3. Systemic antibiotics versus no treatment/placebo (plus topical antibiotics and topical steroids in both study arms)
Two studies used topical antibiotics plus topical steroids as background treatment in both arms. It is very uncertain if there is a difference in resolution of ear discharge between metronidazole and placebo at two to four weeks (RR 0.91, 95% CI 0.51 to 1.65; 1 study, 30 participants). This study did not report other outcomes. It is also very uncertain if co-trimoxazole improved resolution of ear discharge after four weeks compared to placebo (RR 1.54, 95% CI 1.09 to 2.16; 1 study, 98 participants; very low-certainty evidence).
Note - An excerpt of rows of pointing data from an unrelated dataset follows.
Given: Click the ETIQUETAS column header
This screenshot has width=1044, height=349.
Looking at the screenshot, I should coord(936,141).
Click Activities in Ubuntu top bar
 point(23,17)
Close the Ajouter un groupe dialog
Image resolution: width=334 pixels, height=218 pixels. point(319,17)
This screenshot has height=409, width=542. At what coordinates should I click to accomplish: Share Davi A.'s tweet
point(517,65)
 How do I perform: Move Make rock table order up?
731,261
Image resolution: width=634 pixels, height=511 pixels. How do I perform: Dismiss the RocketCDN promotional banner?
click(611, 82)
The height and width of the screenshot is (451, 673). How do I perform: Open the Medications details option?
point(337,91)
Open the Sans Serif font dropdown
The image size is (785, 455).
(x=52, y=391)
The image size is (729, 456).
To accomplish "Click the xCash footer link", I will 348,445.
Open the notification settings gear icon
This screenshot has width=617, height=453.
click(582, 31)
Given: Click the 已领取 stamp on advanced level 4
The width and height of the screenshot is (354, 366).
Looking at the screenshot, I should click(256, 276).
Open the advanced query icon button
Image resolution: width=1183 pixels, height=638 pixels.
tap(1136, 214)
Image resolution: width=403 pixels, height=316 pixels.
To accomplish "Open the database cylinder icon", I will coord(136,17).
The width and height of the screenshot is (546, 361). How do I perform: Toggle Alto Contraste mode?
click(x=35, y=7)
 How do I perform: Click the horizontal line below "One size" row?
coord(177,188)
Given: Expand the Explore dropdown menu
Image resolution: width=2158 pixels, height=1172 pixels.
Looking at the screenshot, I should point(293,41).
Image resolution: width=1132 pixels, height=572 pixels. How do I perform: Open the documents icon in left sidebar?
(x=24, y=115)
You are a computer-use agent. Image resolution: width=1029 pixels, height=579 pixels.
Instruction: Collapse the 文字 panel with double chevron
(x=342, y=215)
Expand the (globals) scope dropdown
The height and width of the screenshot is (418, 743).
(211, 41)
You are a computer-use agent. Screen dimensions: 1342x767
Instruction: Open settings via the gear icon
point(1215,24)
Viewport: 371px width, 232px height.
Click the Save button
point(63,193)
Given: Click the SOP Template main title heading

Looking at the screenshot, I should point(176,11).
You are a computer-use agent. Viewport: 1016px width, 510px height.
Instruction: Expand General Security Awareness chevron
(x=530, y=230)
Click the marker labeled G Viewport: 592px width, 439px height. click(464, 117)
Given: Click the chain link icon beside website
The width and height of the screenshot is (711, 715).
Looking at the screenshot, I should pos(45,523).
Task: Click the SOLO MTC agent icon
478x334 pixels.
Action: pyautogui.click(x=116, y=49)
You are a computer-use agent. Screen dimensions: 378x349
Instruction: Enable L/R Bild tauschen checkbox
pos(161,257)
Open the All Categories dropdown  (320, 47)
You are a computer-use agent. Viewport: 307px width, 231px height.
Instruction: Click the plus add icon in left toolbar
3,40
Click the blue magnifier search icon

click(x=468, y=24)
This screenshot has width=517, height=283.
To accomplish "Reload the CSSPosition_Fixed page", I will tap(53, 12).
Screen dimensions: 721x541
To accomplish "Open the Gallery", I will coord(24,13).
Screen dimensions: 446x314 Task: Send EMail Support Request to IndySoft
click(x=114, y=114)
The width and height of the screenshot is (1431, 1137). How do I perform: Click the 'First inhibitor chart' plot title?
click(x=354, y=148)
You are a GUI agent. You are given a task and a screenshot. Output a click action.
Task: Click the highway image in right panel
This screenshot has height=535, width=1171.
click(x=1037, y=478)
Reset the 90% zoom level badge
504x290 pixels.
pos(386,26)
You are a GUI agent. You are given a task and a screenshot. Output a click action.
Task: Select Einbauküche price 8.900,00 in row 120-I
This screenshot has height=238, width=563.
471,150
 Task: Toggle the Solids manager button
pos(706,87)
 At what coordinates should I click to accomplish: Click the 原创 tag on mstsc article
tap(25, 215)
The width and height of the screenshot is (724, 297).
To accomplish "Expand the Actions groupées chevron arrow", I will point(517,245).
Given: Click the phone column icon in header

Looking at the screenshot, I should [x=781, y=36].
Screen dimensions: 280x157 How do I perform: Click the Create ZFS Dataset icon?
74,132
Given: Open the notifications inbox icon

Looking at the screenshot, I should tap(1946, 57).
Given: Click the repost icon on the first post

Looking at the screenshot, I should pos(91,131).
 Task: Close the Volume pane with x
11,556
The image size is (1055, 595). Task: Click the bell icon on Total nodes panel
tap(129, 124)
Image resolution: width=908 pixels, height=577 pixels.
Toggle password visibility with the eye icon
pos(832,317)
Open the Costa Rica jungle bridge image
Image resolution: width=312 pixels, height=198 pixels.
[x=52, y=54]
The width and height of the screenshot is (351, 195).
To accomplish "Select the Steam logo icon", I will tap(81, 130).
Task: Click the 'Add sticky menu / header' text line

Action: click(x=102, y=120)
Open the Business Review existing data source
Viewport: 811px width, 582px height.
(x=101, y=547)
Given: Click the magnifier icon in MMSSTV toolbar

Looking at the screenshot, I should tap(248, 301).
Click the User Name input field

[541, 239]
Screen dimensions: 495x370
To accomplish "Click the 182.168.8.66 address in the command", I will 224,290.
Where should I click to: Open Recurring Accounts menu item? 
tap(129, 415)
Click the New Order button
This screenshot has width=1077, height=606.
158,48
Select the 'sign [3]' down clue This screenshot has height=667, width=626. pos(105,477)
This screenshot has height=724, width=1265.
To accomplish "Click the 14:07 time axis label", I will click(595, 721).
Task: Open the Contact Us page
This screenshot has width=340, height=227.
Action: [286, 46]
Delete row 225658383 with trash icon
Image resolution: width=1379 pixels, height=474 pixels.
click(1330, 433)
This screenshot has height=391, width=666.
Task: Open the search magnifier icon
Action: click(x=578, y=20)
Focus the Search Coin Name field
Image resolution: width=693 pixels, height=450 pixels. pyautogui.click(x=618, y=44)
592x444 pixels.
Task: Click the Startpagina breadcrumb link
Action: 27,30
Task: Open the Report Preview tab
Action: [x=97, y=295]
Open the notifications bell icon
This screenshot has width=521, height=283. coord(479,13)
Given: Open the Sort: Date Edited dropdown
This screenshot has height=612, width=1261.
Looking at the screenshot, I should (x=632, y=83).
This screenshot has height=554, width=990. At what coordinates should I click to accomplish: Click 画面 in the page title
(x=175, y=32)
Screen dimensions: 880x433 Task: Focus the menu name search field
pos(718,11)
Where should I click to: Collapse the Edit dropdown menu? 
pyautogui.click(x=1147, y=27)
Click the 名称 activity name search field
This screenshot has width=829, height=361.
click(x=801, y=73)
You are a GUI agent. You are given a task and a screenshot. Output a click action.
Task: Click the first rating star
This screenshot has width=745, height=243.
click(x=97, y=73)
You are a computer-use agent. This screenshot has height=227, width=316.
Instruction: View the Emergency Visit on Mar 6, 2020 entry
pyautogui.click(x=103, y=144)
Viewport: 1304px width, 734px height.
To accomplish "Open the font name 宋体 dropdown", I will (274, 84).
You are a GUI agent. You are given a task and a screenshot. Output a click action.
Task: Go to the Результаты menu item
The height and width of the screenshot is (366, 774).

From the narrative reporting of one study, there was no evidence of a difference between groups for health-related quality of life, hearing, or serious complications (very low-certainty evidence).
4. Systemic antibiotics versus no treatment/placebo (plus topical antiseptics in both study arms)
One study (136 participants) used topical antiseptics as background treatment in both arms, and found no difference in the resolution of ear discharge between the amoxicillin and no-treatment groups at three to four months (RR 1.03, 95% CI 0.75 to 1.41; 136 participants; very low-certainty evidence). The narrative report indicated no evidence of differences in hearing or suspected ototoxicity (very low-certainty evidence). The study reported no other outcomes.
Limitations include heterogeneity in the duration and definition of CSOM used by studies included in the review. Although we planned subgroup analyses for different participant characteristics, treatment duration, and spectrum of antibiotic activity, we did not perform these analyses due to lack of available data.